Most striking multiple relations glasshouse cut flowers
Auction growers using the auction clock exclusively to sell their products realise a higher margin on average than growers using other selling methods. The membership of a growers association produces higher results on average than no membership and smaller companies get higher margins than large ones. Senior growers get higher results than junior growers. The auction clock is the best guarantee for realising higher margins. It seems that in the sector cut flowers a larger scale has less effect on the margin than producing ‘niche’ product types. For the latter the selling method via the auction clock plays an important role. Companies with ‘niche’ products have higher fixed costs although a higher margin gives fewer problems when it comes to finance the production.
The answer to the central question confirms the following: the difference in market structure and market strategy in the Dutch sectors of glasshouse vegetables and glasshouse cut flowers is a significant cause to explain the difference in market results. If we follow the position and the results of the small grower in the sector glasshouse vegetables, we are looking at a producer in a tight spot with lower average results for the grower and his co-operation in comparison with the independent grower and his grower association. In the sector glasshouse cut flowers the position and results of the small auction clock grower is better in comparison with the grower who sells on his own or via a growers association.

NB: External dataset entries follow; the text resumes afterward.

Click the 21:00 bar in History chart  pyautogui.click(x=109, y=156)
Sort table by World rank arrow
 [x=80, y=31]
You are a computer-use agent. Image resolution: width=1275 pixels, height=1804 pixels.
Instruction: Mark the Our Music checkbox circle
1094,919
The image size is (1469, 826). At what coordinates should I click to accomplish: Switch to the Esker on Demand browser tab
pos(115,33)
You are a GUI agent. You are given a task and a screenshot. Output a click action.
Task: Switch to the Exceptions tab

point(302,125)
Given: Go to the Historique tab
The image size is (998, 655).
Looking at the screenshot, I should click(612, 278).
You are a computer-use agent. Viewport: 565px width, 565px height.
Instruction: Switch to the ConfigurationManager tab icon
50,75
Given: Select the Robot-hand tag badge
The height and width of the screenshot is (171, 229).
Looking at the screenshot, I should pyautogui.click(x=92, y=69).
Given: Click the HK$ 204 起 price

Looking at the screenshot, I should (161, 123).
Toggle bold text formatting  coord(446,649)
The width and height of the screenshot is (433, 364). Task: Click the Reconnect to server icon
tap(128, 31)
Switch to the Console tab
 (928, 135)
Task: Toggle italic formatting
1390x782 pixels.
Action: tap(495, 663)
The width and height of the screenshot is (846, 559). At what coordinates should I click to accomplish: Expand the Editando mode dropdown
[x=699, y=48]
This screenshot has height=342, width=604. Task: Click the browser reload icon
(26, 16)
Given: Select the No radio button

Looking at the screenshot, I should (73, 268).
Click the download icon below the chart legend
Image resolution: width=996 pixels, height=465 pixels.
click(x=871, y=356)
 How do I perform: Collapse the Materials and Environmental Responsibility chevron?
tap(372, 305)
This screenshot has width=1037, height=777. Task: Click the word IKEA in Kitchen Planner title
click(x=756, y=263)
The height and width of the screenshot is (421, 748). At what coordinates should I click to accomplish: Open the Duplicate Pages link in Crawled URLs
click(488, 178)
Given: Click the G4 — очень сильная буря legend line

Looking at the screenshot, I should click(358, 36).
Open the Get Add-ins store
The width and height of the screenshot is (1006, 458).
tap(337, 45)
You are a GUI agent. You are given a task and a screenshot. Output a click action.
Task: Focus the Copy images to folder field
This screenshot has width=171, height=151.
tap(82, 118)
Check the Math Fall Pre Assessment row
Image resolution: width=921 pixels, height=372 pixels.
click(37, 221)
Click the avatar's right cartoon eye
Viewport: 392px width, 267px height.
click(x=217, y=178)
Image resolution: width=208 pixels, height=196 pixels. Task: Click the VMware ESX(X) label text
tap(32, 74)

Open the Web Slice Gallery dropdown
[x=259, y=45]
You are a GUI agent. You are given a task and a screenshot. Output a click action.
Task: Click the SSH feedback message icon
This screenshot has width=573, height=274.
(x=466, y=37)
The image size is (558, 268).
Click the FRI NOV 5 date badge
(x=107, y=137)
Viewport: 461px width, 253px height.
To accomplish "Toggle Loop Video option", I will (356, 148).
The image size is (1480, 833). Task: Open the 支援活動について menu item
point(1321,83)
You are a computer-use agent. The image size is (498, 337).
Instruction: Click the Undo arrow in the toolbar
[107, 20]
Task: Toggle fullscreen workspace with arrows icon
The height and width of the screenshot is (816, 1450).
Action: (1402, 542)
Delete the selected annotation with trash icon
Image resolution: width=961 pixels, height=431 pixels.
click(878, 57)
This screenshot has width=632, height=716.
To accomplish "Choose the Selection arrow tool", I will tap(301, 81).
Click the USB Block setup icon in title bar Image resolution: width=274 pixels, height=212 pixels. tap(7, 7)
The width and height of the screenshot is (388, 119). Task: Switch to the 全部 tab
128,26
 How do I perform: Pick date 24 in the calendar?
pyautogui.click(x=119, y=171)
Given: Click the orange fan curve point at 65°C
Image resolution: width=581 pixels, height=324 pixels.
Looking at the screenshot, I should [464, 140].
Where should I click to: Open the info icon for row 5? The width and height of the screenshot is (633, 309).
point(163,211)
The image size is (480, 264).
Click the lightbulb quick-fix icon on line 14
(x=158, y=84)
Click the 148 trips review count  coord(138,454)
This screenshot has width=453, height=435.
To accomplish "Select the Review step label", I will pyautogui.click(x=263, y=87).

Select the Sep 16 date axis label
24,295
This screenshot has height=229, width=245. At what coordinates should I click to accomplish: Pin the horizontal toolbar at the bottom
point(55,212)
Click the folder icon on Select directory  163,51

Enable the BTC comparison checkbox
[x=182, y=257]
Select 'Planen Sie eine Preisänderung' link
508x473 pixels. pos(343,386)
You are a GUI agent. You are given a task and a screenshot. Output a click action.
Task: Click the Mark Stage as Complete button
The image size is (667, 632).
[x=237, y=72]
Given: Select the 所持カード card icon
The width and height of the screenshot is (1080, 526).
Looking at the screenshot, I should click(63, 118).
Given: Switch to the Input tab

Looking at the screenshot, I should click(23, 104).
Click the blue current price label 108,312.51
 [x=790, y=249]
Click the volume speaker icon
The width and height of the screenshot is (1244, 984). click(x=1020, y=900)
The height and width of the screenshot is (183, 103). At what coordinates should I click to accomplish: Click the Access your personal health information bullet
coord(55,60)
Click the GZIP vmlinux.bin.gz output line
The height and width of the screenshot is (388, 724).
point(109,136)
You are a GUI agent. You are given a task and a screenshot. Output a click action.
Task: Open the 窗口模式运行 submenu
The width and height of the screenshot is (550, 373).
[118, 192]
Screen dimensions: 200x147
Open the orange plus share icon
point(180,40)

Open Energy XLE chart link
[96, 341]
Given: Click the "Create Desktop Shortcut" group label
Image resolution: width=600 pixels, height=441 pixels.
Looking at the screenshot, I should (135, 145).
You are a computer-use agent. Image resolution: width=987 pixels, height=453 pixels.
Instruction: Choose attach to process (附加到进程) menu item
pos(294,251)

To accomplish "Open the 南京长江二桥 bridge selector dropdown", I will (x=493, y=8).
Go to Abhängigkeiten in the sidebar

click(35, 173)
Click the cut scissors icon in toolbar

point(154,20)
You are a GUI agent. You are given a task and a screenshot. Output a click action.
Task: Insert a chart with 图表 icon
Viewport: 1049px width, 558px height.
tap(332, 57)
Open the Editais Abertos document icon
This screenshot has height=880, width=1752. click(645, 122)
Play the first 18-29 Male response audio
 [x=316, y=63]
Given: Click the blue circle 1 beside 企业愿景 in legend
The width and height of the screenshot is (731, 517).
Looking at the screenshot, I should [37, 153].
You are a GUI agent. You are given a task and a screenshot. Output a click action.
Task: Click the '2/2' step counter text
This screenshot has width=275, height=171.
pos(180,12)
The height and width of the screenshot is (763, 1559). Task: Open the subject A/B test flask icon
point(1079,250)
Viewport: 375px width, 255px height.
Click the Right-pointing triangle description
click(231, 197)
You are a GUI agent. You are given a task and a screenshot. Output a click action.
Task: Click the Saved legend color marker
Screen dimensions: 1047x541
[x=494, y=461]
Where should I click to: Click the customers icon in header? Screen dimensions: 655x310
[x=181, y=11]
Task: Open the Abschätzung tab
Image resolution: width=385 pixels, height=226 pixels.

The results of this research indicate that in the sector glasshouse vegetables the highest margins are obtained by the independent growers associations, working either cooperativly with the classical co-operations or independent there from but in any case with their own marketing strategy. In the sector glasshouse cut flowers it is the grower selling through the auction clock who gets the highest margins. In the sector glasshouse pot plants, where the type of the product clearly differs from the perishable vegetables and cut flowers, there are too few data to draw conclusions.